Flat file databases
Introduction - What is a relational database and why bother?
The NoKats dog club, formed in 1973, currently keeps a record of its members and the dogs they own on little index cards (an example of which is shown below). The cards are kept together by the secretary and can be used for reference, e.g. to inform members of a show. This was an excellent system for the first few decades of the dog club when membership was around 100. In the last few years, however, membership has grown to over 5000. This is proving a real headache for the secretary.
Problems for the secretary
- It takes a long time to find an individual member’s record because there are now over 5000 of them. This is especially true if you search using multiple search criteria.
- It takes even longer to find a dog’s record, especially if a member’s details aren’t known for some reason.
- Finding all dogs who meet certain criteria, e.g. all poodles born after a certain date takes a long time manually.
- Occasionally, all of the records need to be sorted into a different order. This can take a long time.
- When records are filled in, some details are recorded over and over again. For example, a spaniel, its origins and its life expectancy are recorded in a number of different records. This is clearly a waste of the secretary’s time. It would be far better if the details for each breed could be stored just once.
- Details for personalised letters and address labels have to be manually transferred over to the letters and labels from the index cards. This is another time-consuming job.
- When new records are entered, spelling mistakes or incorrect details are sometimes entered onto the cards.
Why a computerised database would help the secretary
- When new records are entered into the database using a data input form, validation rules could trap some errors.
- All records can be easily sorted by different fields and multiple fields. A ‘field’ is an attribute of a thing or person, a piece of information held in a record. In this case, fields include Record number, Initial, Surname, Breed, Origin of breed and so on.
- The secretary can easily and quickly search the entire database for records that meet certain criteria.

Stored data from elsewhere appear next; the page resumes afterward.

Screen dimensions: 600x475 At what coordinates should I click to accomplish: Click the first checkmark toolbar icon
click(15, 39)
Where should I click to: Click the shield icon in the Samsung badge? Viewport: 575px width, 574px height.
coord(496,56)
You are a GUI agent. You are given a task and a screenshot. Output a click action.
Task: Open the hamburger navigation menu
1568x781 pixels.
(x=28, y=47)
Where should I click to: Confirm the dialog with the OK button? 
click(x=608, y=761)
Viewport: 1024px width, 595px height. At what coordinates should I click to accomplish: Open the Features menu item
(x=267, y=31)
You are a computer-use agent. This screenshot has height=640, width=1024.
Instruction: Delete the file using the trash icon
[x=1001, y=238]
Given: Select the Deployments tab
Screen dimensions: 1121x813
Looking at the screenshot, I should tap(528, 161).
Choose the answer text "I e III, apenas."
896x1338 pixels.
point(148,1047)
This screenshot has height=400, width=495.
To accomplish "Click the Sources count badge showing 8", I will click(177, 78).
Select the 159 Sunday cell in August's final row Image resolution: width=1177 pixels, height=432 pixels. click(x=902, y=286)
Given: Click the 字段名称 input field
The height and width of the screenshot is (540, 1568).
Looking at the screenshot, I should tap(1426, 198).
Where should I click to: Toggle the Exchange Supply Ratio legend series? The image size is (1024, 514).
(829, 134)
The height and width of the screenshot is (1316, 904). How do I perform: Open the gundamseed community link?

- The results of sorting and searching can be presented in well-designed reports.
- Details held in the database can be merged into a word processor to produce personalised letters and labels.
What the dog club needs to think about when setting up a database
- Buying computer equipment is initially expensive. Savings to the dog club may not materialise for years.
- Computer equipment can break down. Who will repair it? How will the dog club function without a computer?
- The secretary may need to be trained and retrained.
- The secretary may find using computers a stressful experience if he or she does not have an IT background.
- How will software problems be dealt with? Does anyone in the dog club have the necessary skills?
- Computerised equipment is attractive to thieves. Measures will need to be taken to protect the hardware and software.
- The data in the system will be very valuable. A backup procedure will need to be put in place.
- The Data Protection Act will need to be complied with.
A simple flat file database has been created. A ‘flat file’ means that all the records are held in one table. Each row in the table corresponds to one record. Each column in the table corresponds to a different field. Tables are two-dimensional structures. They are therefore also referred to as ‘flat’, hence the name ‘flat file’.
The good points about flat files
- Flat files are relatively quick and easy to set up and use.
- They are ideal for smaller databases.
- They provide many of the sorting and searching tools commonly needed by users of the database.
The problems with flat files
- You can see that in the flat file, every member has an ID number. This should be unique for each member and is known as the Primary Key. The problem is that some records (some rows) have the same ID number. This means that you cannot pick out one and only one record if you searched for a member by their membership number.
- Dogs do not have their own unique identity number. It is therefore impossible to find an individual dog. Consider Gov in the above flat file. There are different two dogs, both called ‘Gov’. Their personal details just happen to be the same! You cannot tell them apart from the details held in the flat file.
- Because dogs do not have their own ID number, you cannot enter in a ‘new’ breed until a member owns a dog of that breed.
- Lots of details are held over and over again, for example, the origins and life expectancy of poodles, and the details about the member known as ‘A fish’. This is known as ‘data redundancy’ and is a waste of (hard disk) space. Data redundancy also contributes to larger files, which means longer search times. In addition, if you enter the same data over and over again in different places in the flat file, you are more likely to make a mistake when entering in one of the entries. This results in some of your data being inconsistent.
- If ‘A Fish’ got married and changed her name to ‘A Haddock’, then the secretary would have to make four changes to the database rather than just one. This is clearly a waste of time. The secretary could also introduce some data inconsistencies if he or she changed the name in one of A Haddock’s records to A Hadock (with one ‘d’). This is referred to as an ‘amendment anomaly’.
- If one member such as ‘Y Nott’ left the club, the secretary would have to delete five records (not just one). This is sometimes referred to as a ‘deletion anomaly’.
- If one new member joined with more than one dog, you would have to store more than one record (each one holding details about the member) - even though only one member has joined! We will call this an ‘adding anomaly’.
To summarise, flat flies are easy and quick to set up. They are easy to use and are ideal for small databases. They have a series of problems. These relate to the repetition of data stored in the database (known as ‘data redundancy’) as well as problems to do with adding and removing records or changing the data in records. These are referred to as ‘adding, deleting and amendment anomalies’ and can result in the data in the records becoming inconsistent.